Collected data
'''

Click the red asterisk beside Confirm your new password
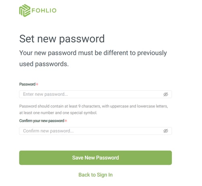[66, 121]
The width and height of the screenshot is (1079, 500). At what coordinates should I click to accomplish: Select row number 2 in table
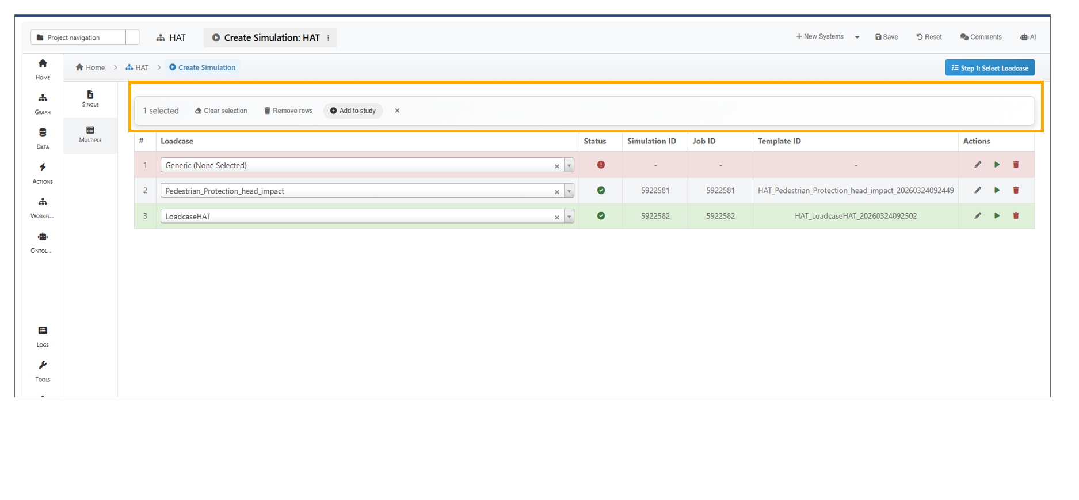(145, 191)
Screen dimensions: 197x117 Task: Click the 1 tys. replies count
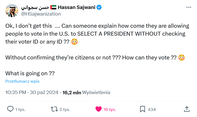[x=20, y=109]
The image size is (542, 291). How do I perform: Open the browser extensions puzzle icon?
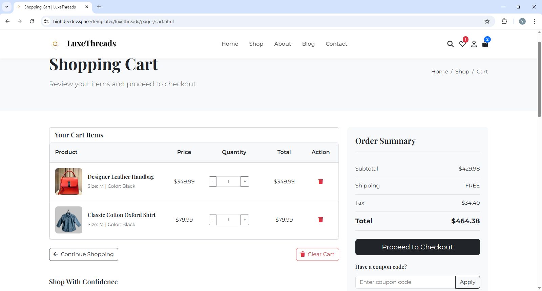click(504, 21)
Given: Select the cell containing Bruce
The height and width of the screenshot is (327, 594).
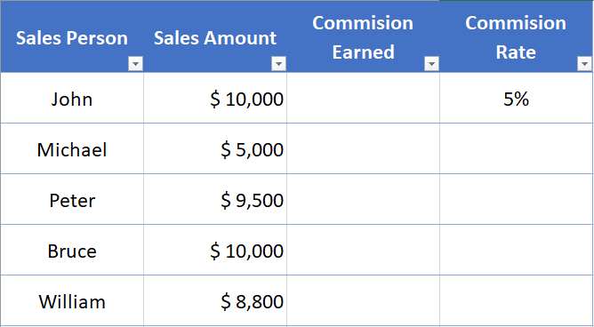Looking at the screenshot, I should [72, 251].
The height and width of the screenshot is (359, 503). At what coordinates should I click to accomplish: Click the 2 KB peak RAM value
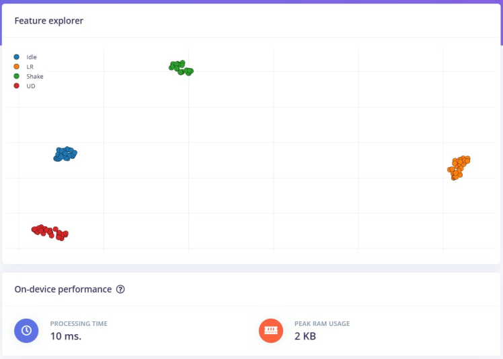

'''

**Instructions to follow:** Your output should consist solely of the lines from the line containing "The height and width of the screenshot is (327, 594)." through the end of the data above, copied exactly, with images removed.

**Answer box:**
The height and width of the screenshot is (327, 594).
Looking at the screenshot, I should [72, 251].
The height and width of the screenshot is (359, 503). At what coordinates should I click to accomplish: Click the 2 KB peak RAM value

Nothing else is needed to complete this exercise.